# '49 Phantom just picked up!



## nj_shore (Feb 24, 2014)

I haven't posted in a while--- Too busy shoveling snow--
Yesterday I picked up this beautiful '49 Phantom--  
The guard seems to have been re-painted, no emblem.
There is no horn in the tank?? Was the horn an option?
serial # is F304070 -- 11/01 1949
 Finally got my hands on a PHANTOM!!!


----------



## Freqman1 (Feb 24, 2014)

All Phantoms had horns. It looks like your bike is at least partially restored/parts replaced e.g. seat. The serial should be under the  bottom bracket and it should also have a locking spring fork. Looks to be a pretty nice bike. I know there are a few Phantom haters on the forum but my very first classic bike was a Phantom and I had five of them at one time so they always hold a special place for me. They make great riders and the seat is probably one of the most comfortable ever put on a bike. Congrats. V/r Shawn


----------



## bikecrazy (Feb 24, 2014)

Agreed. Phantoms are special bikes and I was thrilled when I got my first one. It seems to me that Car guys like myself are attracted to them. It must be all that chrome and flashy paint! BTW congratulations on your new bike!


----------



## nj_shore (Feb 24, 2014)

Great bikes indeed--- Rides awesome...

The serial # is F304070 -- 11/01 1949

You said all Phantoms have horns... why doesn't this one?  Does that make it not a Phantom tank?  Were there re-pop Phantom tanks without horns?


----------



## Freqman1 (Feb 24, 2014)

The tanks have been repo'd a few times at least. some have a faux horn button in them. A close up of what you are talking about would help. Better yet take the tank off and post some pics. Your bike looks to be a mix of new and old and the tank may be a replacement (repo) V/r Shawn


----------



## greenephantom (Feb 24, 2014)

I believe there were some repop Phantom style tanks produced in the 1990s / early 2000s that did not have a provision for a horn button. This is likely what's on the bike. Looks like a solid bike. 
Cheers, Geoff


----------



## spoker (Feb 24, 2014)

i had a 1995 with no horn,i think they called it an aniversty,came in maroon or green


----------



## nj_shore (Feb 25, 2014)

Tank Pics added


----------



## Freqman1 (Feb 25, 2014)

That is a repo tank. Original tanks aren't too hard to come by if you decide to make it more original or just enjoy as is. V/r Shawn


----------



## Rear Facing Drop Out (Feb 25, 2014)

*my 49 had no guatd decal.*

Mine had no decal on the guard other the the schwinn cross. Had the early seat and i think the holes were different then the later ones,  in the rear fender for the reflector. I don't think the deluxe reflector fit. Mine was a complete org.



nj_shore said:


> Great bikes indeed--- Rides awesome...
> 
> The serial # is F304070 -- 11/01 1949
> 
> You said all Phantoms have horns... why doesn't this one?  Does that make it not a Phantom tank?  Were there re-pop Phantom tanks without horns?


----------



## Rear Facing Drop Out (Feb 25, 2014)

*also worth noting*



Rear Facing Drop Out said:


> Mine had no decal on the guard other the the schwinn cross. Had the early seat and i think the holes were different then the later ones,  in the rear fender for the reflector. I don't think the deluxe reflector fit. Mine was a complete org.
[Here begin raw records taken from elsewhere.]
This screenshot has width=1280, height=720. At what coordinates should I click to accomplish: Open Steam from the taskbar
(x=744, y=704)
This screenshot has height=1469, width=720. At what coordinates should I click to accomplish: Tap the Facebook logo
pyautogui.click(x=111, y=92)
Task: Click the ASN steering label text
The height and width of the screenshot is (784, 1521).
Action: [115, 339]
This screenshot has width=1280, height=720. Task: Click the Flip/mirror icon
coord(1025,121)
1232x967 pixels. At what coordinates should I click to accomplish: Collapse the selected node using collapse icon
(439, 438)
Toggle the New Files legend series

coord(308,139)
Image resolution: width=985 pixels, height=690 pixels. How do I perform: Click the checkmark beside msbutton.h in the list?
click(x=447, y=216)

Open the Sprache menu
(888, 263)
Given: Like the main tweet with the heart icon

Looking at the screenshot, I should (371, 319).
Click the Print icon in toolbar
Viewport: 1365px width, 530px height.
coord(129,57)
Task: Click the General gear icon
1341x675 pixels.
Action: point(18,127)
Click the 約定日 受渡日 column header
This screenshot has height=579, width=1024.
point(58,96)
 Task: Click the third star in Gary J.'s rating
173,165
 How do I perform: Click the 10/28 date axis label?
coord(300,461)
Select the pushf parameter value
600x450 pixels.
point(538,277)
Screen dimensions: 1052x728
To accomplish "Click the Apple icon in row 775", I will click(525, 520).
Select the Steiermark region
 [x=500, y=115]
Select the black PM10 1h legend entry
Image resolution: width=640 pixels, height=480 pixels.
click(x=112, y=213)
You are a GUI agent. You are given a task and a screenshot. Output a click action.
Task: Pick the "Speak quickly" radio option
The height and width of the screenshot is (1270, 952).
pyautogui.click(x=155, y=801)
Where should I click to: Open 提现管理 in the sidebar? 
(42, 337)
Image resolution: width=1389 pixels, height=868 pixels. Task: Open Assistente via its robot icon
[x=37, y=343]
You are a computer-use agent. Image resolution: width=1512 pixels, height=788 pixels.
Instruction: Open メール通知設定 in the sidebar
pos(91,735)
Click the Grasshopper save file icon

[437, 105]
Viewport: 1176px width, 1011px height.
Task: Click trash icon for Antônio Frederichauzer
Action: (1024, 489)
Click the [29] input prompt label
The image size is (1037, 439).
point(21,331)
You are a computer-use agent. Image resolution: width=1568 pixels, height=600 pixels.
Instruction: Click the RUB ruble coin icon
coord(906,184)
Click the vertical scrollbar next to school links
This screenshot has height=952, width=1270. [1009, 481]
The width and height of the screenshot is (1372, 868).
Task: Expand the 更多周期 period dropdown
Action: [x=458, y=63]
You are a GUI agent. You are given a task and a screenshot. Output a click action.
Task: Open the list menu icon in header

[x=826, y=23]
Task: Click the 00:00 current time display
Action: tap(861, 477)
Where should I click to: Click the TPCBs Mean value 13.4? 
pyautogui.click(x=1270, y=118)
Also my tank had an earlier script for the schwinn decal, I miss that bike!


----------



## cyberpaull (Feb 26, 2014)

*My 49/50 Green Phantom*

That's a nice phantom NJ Shore.  This is my 49 Phantom with a 11/49 frame date so it may have been a Christmas bike into 1950. The paint is all original and one way it points a 49 is no phantom decal on the chainguard. I believe that decal was introduced in the later 1950 Phantoms.


----------



## skindel (Feb 27, 2014)

*thats a nice bike for sure*



cyberpaull said:


> That's a nice phantom NJ Shore.  This is my 49 Phantom with a 11/49 frame date so it may have been a Christmas bike into 1950. The paint is all original and one way it points a 49 is no phantom decal on the chainguard. I believe that decal was introduced in the later 1950 Phantoms.
> 
> View attachment 139653




but was wondering if its a phantom since everything i have read says only black in 49---so could it have been a b6 with a few switched parts or is what i read incorrect since there
are several books that are known to have mistakes ---??


----------



## skindel (Feb 27, 2014)

*49 truss rods*



nj_shore said:


> I haven't posted in a while--- Too busy shoveling snow--
> Yesterday I picked up this beautiful '49 Phantom--
> The guard seems to have been re-painted, no emblem.
> There is no horn in the tank?? Was the horn an option?
> ...




 the early truss rods were smaller in diameter


----------



## cyberpaull (Feb 27, 2014)

skindel said:


> but was wondering if its a phantom since everything i have read says only black in 49---so could it have been a b6 with a few switched parts or is what i read incorrect since there
> are several books that are known to have mistakes ---??




I don't believe so. Since the frame date is 11/49. This bike was made for the 1950 market. Red, Green and Black Phantoms were produced for 1950.


----------